2.2.
« APJ magistrat »
Il ressort de cette recherche que l'OPJ, dans son exercice du
travail judiciaire, agit en acteur social pour aller au-delà de ce qui
lui est prescrit et s'érige au niveau du magistrat.
L' « OPJ » oeuvre dans le monde judiciaire par les
dispositions de la loi organique, celles du code de procédure
pénale et de l'ordonnance n°78/289 du 3 juillet 1978 relative
à l'attribution et à l'exercice des fonctions d'OPJ près
les juridictions de droit commun. (MUSEMA NGANGURA C., 2003 : 77-78)

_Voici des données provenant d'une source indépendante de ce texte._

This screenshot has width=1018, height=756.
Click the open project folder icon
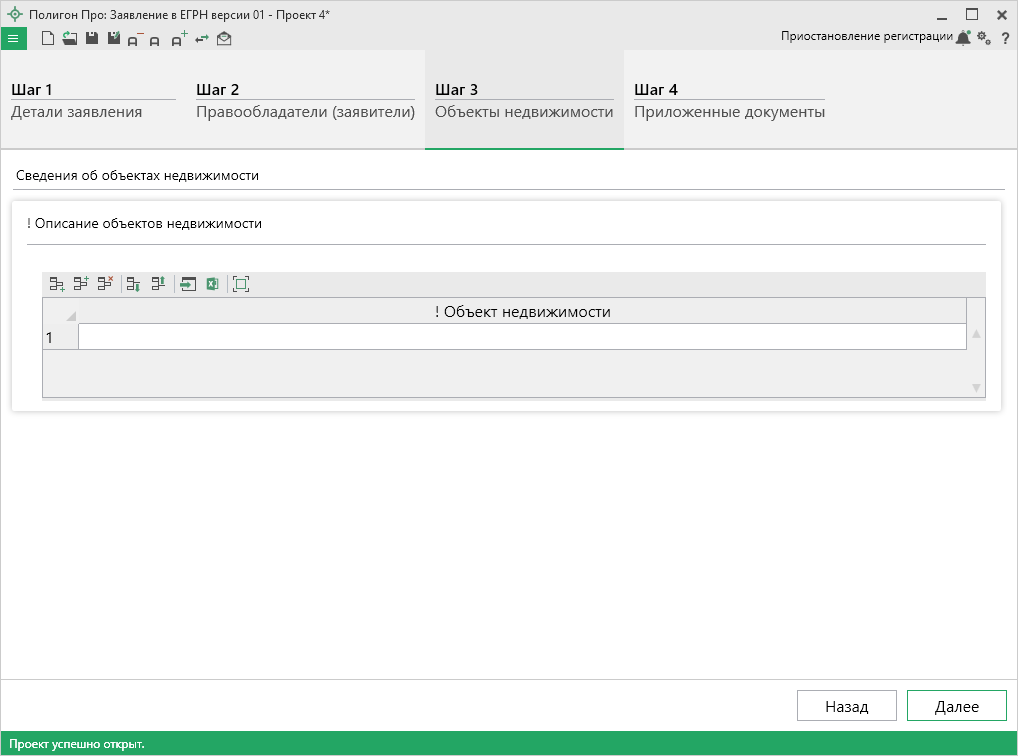(x=69, y=38)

Par ailleurs, à titre de rappel, avant d'exercer ses
fonctions d' « OPJ », il est tenu à prêter le
serment suivant devant le Procureur de la République de son
ressort :
« je jure fidélité au Président
de la République, obéissance à la Constitution et aux lois
de la République Démocratique du Congo, de remplir
fidèlement les fonctions qui me sont confiées et d'en rendre
loyalement compte à l'OMP (KAKESSE E. e t MBOMBA C., 2006 : 10)

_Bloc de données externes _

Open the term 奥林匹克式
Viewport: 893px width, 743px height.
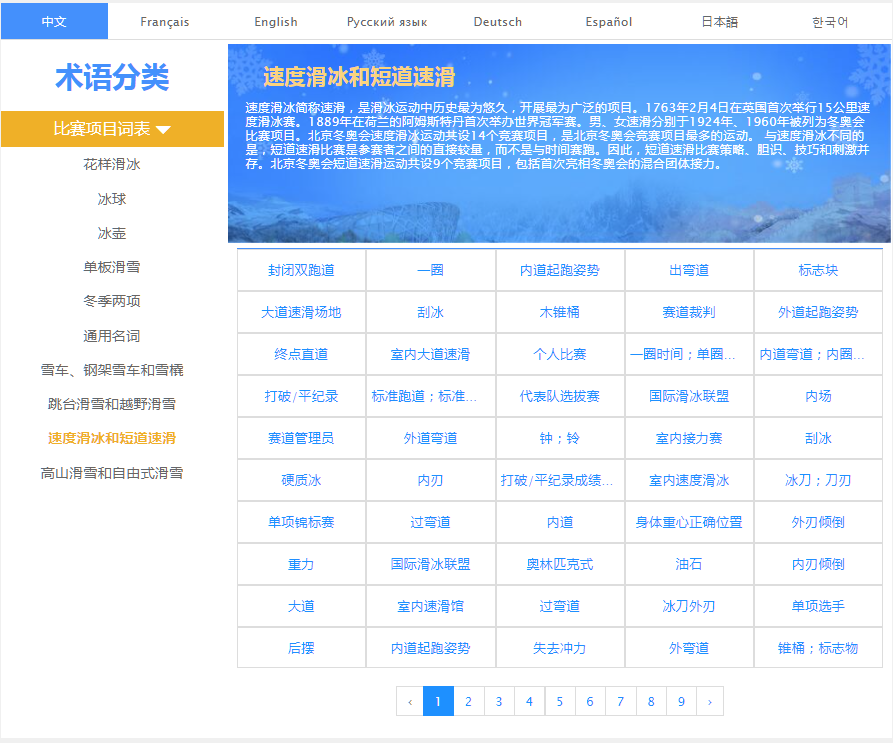[560, 564]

Nous avons pu dénombrer dans le deuxième
chapitre comment l' « OPJ » transforme les affaires
« un-quatre » en affaire pénale et vice-versa. Il
s'agit des lois des « autres » non contextualisées
et inadaptées que l' « OPJ » tente de
réaménager en vue de l'adaptation contextuelle et
situationnelle.
A ce sujet, il ressort des entretiens ce qui suit :
« Que voulez-vous que je fasse ? s'exclame
l' « OPJ ». Un impliqué qui a une dette de 1000 $ et
disparaît dans la nature. Deux ans après, il
réapparaît. Sa fuite étant à craindre. Le plaignant
se saisit de lui et l'achemine à l'office : « mukimwache
tamoneya wapi ?» (si vous le laissez, je le verrai où ?)
puisqu'il a disparu pendant deux ans. Mon commandant, vous l'arrêtez pour
qu'il me remette dans mes droits et que vous bénéficiez aussi de
votre part pour le service rendu. L' »OPJ » s'investit,
arrête le concerné et l'oblige à s'acquitter. Il arrive que
sa famille intervient, verse la moitié du montant et laisse les biens de
valeur en gage. Ne voyez-vous pas qu'en agissant ainsi, je remets la victime
dans ses droits et les deux parties sont satisfaites et je contribue à
l'harmonie sociétale, conclut l'OPJ. »
Par ailleurs, au lieu de rendre compte loyalement de ses
activités judiciaires à l'officier du ministère public
conformément à la procédure, il clôture certains
dossiers à son niveau sans lui rendre compte.
Quoique l'article 9 du code de procédure pénale
lui reconnaît le pouvoir de proposer à l'impliqué l'amende
transactionnelle pour mettre fin à sa poursuite judiciaire, il
appartient au magistrat qui en dernier instance d'examiner l'opportunité
ou non de poursuite judiciaire. Cependant, dans la pratique, il clôture
le dossier et met fin à la poursuite judiciaire.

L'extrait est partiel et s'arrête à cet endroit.